In a documentary “How to rob Africa”, Zimbabwean journalist, Stanley Kwenda, asks a daring question, “Why does the Western world feed Africa with one hand while taking from it with the other?”

Kwenda’s question was triggered by the fact that the world’s wealthy countries often criticise African nations for corruption, especially perpetrated by those among the continent’s government and business leaders who abuse their positions by looting tens of billions of dollars in national assets or the profits from state-owned enterprises that could otherwise be used to relieve the plight of some of the world’s poorest peoples.

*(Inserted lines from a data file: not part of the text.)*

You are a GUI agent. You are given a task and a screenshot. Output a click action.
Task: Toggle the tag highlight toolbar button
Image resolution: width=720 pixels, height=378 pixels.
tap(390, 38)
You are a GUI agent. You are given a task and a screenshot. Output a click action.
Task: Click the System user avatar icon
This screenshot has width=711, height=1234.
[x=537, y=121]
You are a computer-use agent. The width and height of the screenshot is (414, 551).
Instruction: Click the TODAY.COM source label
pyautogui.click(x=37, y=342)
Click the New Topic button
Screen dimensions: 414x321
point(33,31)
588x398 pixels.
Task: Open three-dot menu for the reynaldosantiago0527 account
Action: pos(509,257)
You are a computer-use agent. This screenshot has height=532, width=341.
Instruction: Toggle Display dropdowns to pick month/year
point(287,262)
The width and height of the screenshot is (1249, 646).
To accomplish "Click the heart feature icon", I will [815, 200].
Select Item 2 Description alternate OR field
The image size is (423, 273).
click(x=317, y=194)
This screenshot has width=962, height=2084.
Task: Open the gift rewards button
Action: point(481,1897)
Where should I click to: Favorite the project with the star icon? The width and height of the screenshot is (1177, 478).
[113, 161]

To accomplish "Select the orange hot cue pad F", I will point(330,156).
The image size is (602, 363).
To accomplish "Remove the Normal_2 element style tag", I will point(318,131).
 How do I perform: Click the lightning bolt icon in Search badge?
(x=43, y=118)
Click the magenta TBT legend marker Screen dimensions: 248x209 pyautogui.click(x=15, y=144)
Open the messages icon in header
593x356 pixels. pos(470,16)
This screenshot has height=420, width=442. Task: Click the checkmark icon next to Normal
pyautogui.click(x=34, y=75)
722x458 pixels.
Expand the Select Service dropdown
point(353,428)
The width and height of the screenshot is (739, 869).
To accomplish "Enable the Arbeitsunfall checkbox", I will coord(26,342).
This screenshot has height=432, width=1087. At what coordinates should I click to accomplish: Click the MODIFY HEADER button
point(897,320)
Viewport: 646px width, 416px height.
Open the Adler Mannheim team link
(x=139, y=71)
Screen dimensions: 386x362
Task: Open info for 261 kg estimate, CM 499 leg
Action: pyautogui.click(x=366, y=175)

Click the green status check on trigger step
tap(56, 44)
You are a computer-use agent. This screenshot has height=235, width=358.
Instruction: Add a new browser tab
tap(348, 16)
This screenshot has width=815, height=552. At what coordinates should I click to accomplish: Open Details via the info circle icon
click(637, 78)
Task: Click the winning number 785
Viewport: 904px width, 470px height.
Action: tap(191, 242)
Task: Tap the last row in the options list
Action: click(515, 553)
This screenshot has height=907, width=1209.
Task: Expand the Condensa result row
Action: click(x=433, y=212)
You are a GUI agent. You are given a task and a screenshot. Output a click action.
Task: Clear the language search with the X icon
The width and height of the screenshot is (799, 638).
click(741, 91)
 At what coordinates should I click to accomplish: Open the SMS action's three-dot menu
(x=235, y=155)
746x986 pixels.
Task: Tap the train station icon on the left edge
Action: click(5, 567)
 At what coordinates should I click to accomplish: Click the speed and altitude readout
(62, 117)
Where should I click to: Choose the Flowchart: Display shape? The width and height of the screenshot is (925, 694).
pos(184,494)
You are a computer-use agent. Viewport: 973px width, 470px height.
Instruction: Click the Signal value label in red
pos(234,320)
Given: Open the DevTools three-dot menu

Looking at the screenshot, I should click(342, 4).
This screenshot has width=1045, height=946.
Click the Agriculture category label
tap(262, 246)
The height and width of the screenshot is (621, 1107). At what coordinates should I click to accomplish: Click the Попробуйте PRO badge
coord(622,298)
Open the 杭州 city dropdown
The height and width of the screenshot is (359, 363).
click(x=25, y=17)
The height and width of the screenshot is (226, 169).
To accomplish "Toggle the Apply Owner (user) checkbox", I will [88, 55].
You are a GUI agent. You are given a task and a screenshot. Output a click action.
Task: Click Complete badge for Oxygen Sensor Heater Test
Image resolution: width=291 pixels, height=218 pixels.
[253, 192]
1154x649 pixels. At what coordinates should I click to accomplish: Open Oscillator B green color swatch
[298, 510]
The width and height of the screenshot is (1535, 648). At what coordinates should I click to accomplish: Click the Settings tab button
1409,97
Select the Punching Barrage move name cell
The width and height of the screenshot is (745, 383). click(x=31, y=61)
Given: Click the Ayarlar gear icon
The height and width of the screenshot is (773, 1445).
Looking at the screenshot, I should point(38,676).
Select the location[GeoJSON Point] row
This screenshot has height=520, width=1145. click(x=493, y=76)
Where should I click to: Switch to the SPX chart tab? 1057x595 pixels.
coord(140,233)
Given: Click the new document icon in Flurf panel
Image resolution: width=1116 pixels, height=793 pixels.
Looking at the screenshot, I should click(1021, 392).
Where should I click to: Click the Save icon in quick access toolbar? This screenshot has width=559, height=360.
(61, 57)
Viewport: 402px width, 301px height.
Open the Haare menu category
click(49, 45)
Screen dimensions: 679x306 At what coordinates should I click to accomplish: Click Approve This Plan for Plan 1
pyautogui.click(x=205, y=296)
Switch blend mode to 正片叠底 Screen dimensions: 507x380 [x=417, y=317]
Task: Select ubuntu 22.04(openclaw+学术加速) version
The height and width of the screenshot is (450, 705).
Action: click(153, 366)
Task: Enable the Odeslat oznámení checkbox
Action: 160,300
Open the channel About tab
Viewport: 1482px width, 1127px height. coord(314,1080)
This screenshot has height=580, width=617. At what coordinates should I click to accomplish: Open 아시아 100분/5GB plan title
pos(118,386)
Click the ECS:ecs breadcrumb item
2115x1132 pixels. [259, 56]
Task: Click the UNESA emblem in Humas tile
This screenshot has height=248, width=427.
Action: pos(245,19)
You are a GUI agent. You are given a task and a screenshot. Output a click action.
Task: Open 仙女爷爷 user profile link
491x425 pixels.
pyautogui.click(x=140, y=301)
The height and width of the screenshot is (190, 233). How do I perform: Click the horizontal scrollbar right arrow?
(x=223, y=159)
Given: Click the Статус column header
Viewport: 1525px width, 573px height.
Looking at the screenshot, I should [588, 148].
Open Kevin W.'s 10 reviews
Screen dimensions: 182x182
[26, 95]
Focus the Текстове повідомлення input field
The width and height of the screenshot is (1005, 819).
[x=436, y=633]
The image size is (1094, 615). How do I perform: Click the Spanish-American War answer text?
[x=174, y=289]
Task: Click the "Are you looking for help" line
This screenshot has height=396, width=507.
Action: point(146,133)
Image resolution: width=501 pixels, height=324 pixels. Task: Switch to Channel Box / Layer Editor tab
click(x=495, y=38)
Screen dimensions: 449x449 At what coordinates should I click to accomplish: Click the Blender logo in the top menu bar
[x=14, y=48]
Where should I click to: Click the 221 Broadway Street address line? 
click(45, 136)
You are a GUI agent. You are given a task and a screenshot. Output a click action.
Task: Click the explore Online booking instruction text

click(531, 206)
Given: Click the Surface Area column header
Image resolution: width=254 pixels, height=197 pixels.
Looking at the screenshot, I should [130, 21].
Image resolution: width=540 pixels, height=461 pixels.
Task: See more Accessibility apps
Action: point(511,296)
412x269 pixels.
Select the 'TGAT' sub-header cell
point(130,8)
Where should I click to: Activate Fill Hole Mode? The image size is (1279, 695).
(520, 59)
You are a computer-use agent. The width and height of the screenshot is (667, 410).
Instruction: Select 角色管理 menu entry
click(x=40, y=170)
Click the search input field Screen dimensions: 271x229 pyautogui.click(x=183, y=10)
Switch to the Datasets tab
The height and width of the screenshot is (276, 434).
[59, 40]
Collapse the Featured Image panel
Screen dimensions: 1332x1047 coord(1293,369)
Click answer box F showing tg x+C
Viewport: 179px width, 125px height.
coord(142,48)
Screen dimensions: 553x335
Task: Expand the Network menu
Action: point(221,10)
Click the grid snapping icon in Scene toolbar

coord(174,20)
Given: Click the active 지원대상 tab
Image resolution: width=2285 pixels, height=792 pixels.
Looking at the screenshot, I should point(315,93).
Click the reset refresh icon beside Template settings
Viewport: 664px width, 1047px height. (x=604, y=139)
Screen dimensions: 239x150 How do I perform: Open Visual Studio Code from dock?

Yet the West is to blame too in that it often looks the other way when that same dirty money is channelled into bank accounts in Europe and the United States.

Bothered by this hypocrisy, Kwenda says, “International money laundering regulations are supposed to stop the proceeds of corruption being moved around the world in this way, but it seems the developed world’s financial system is far more tempted by the prospect of large cash injections than it should be.”

He also says the West even provides the getaway vehicles for this theft, in the shape of anonymous off-shore companies and investment entities, whose disguised ownership makes it too easy for the corrupt and dishonest to squirrel away stolen funds in bank accounts overseas.

This makes the money near impossible for investigators to trace, let alone recover.

The impact of money laundering and other illicit financial flows is severely evident in resource-rich as well as commodity trading economies.

This alarming rate of illicit flows out of Africa has not only constrained Africa’s investment outgrowth, but it has also been counterproductive to the continent’s efforts toward poverty alleviation programs and economic transformation.

Africa is, therefore, suffering due to money laundering.

An African Financial Analyst, states: “Some estimates show that if Africa were to repatriate illicit funds, the capital stock would expand by more than 66 percent. Additionally, if the illicit outflow of funds did not take place, GDP per capita would have been 16 percent higher than what it is in the current environment.”

The alarming rate of hidden resource for Africa’s development signals a wakeup call for major stakeholders to holistically devised appropriate mechanisms through an effective governance structure to mitigate this problem.

Though illicit flow is extremely difficult to quantify, strengthening regulatory and institutional frameworks could boost efforts to tackle the problem.

This means countries within and across Africa must institute socio-economic reforms and develop regional groupings to effectively fight money laundering.

Humphrey P B Moshi, in a paper “Fighting money laundering: The challenges in Africa” says developing and intensifying such regional groupings can play a crucial role in the prevention of money laundering.

“Developing and strengthening regional groupings can be crucial in preventing money laundering,” notes Moshi.

Moshi also says, “Africa is different from other continents, so a one-size fits-all approach is bound to fail.”

This means each African country should take measures to ensure that persons or legal entities, including agents, that provide a service for the transmission of money or value, including transmission through an informal money or value transfer system or network, should be licensed or registered.

Furthermore, each African country should ensure that persons or legal entities that carry out this service illegally are subject to administrative, civil or criminal sanctions.